## TASK BRIEF
Which lines run from the one containing "The width and height of the screenshot is (281, 210)." through the end of the data? Write them out exactly, with the pictures left out.
━━ RECORDS PROVIDED
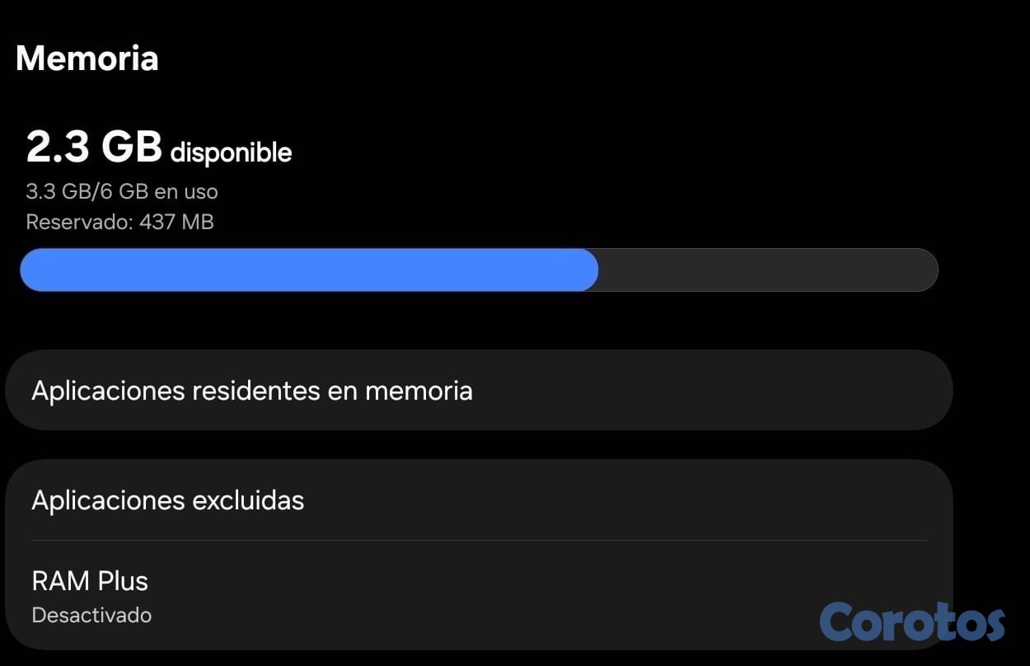Open Aplicaciones residentes en memoria
1030x666 pixels.
click(252, 390)
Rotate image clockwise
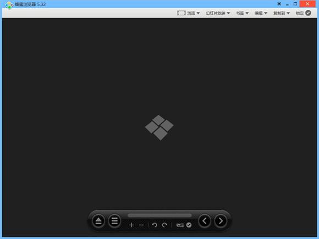The width and height of the screenshot is (319, 239). click(x=164, y=225)
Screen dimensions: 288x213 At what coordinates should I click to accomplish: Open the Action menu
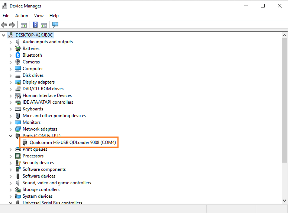[22, 16]
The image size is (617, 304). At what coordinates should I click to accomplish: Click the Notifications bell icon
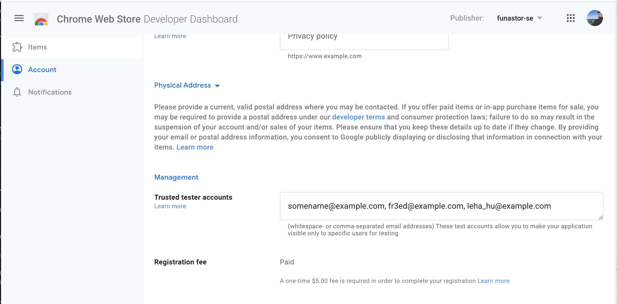click(17, 92)
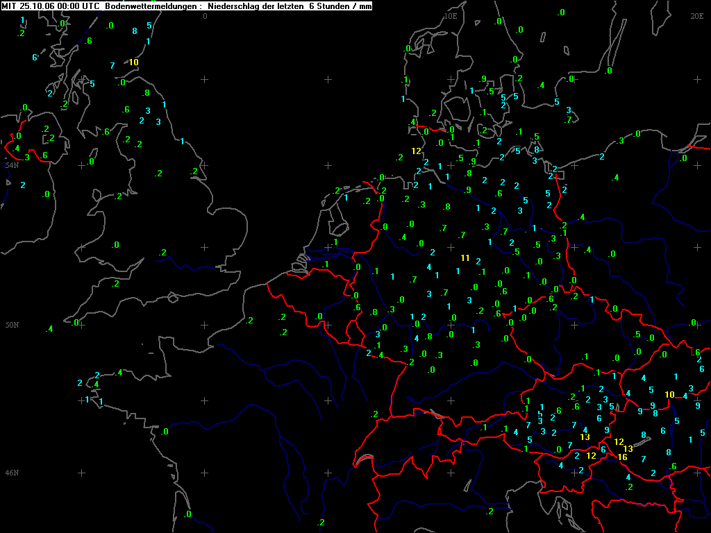The height and width of the screenshot is (533, 711).
Task: Click the yellow 10 value in Scotland
Action: tap(133, 62)
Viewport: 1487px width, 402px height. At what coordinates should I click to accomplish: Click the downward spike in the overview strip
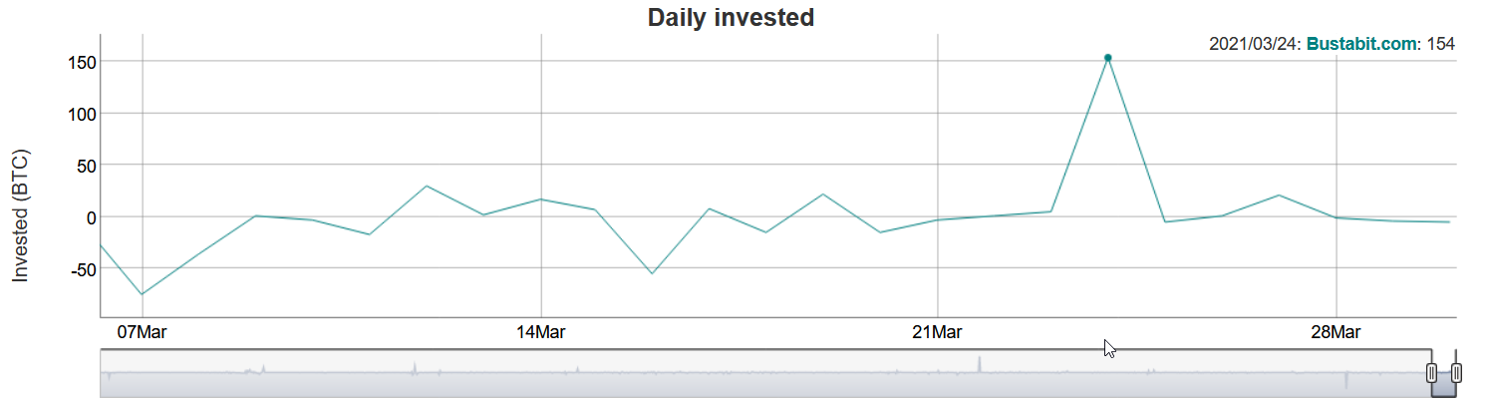[1346, 381]
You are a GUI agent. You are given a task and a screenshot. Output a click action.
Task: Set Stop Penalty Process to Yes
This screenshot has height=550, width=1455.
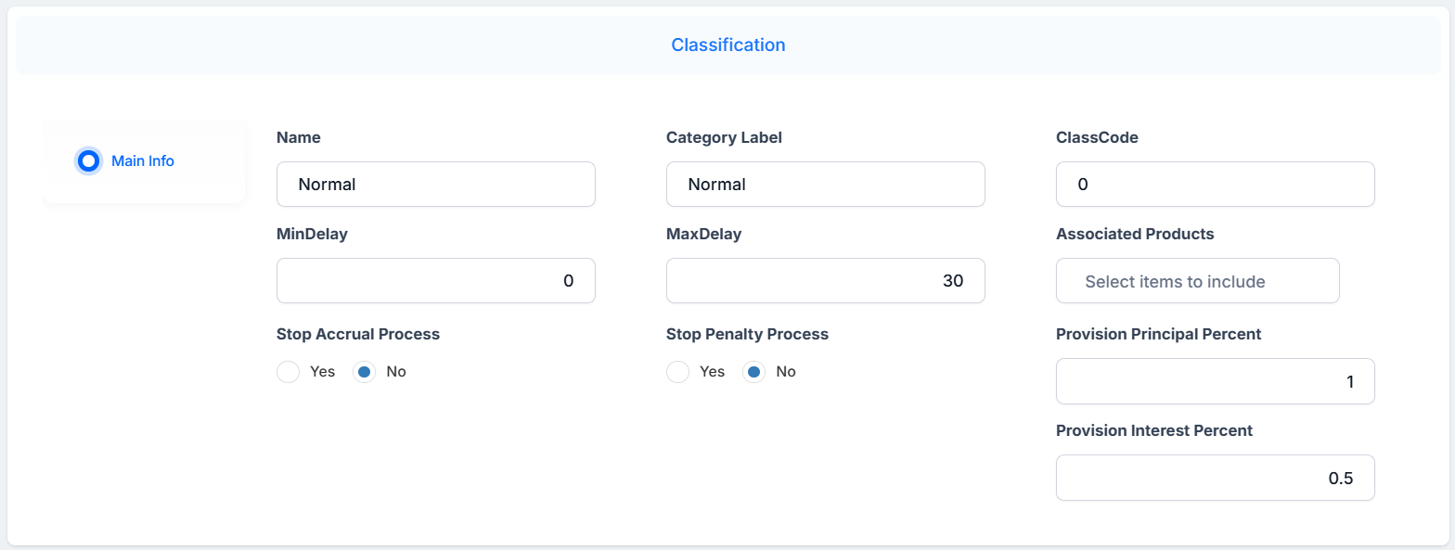tap(678, 372)
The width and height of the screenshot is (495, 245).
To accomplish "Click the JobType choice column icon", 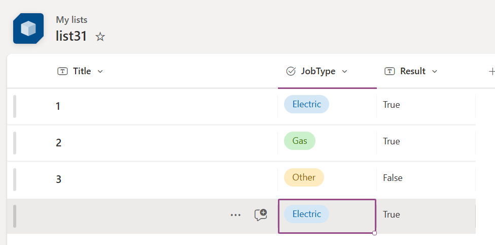I will click(291, 71).
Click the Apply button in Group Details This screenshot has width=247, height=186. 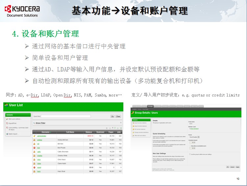237,167
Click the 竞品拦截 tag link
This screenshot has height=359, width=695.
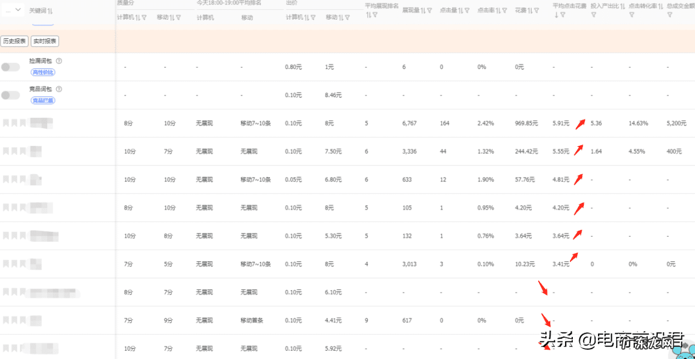pyautogui.click(x=42, y=100)
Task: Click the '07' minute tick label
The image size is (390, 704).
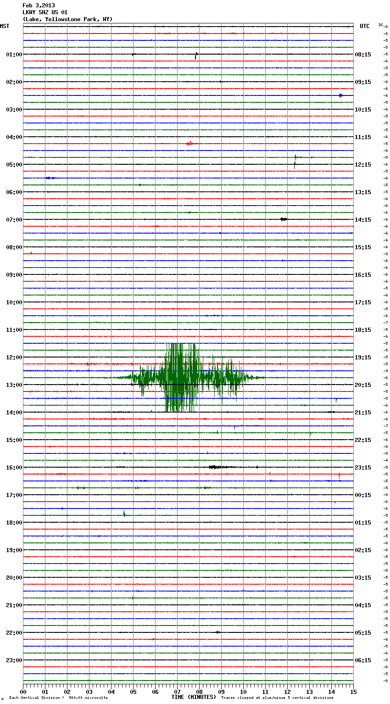Action: click(x=177, y=692)

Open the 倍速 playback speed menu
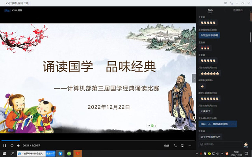[x=167, y=146]
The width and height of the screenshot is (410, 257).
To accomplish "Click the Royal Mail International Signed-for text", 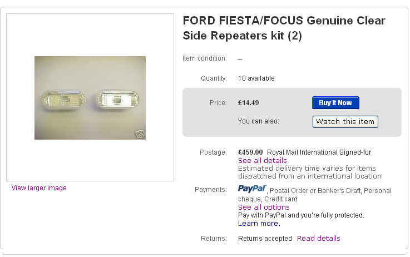I will tap(319, 152).
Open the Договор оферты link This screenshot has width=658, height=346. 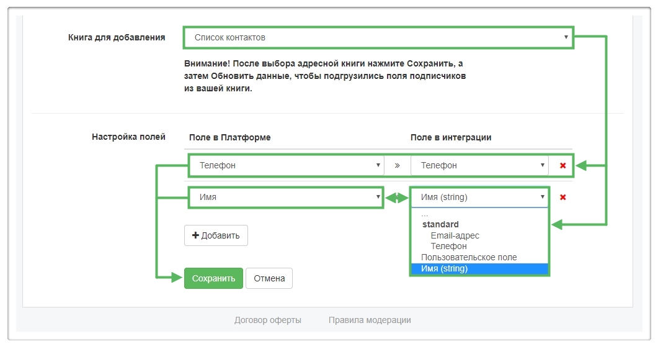pyautogui.click(x=268, y=320)
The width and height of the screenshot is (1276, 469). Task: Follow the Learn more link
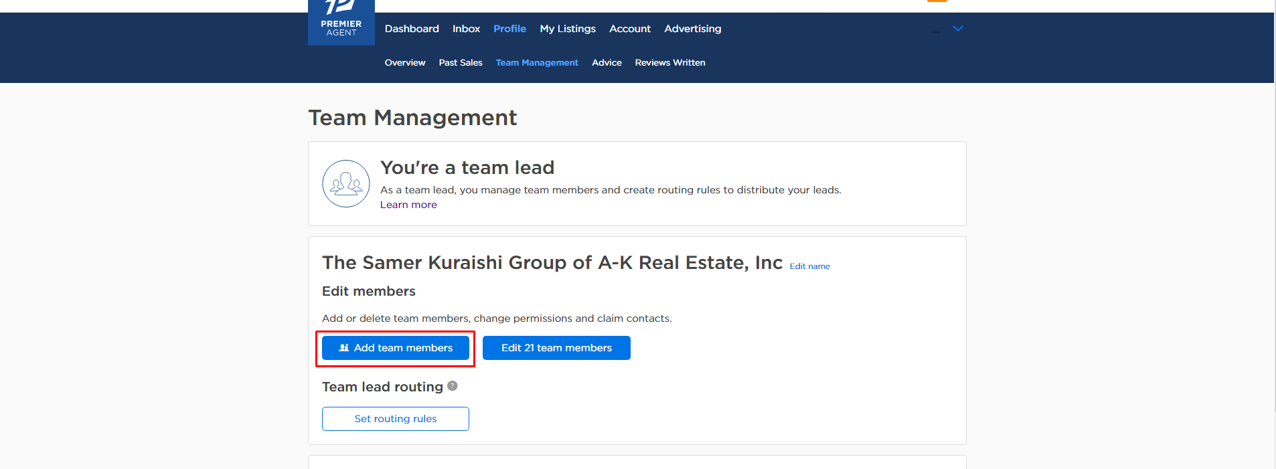point(408,205)
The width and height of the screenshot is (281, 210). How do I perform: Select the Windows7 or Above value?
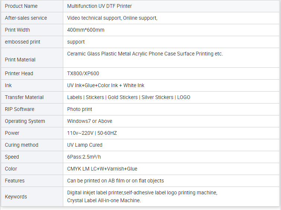[x=90, y=121]
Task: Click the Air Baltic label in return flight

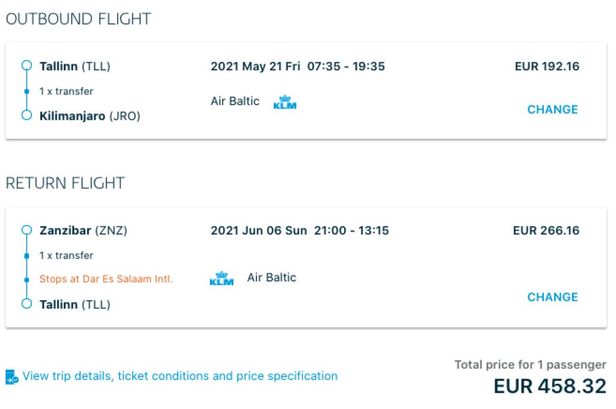Action: tap(272, 277)
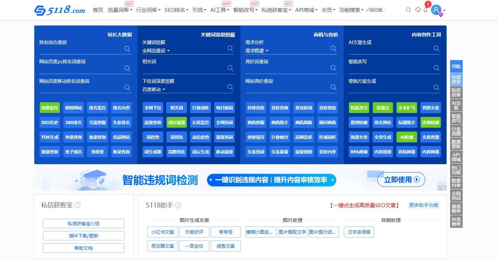
Task: Open the AI工具 menu in top navigation
Action: tap(219, 10)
━━━━
## ANSWER TO THE EXERCISE
The width and height of the screenshot is (281, 210). How do I perform: Select the Windows7 or Above value?
[x=90, y=121]
Task: Click the Air Baltic label in return flight

Action: tap(272, 277)
Task: Open the AI工具 menu in top navigation
Action: tap(219, 10)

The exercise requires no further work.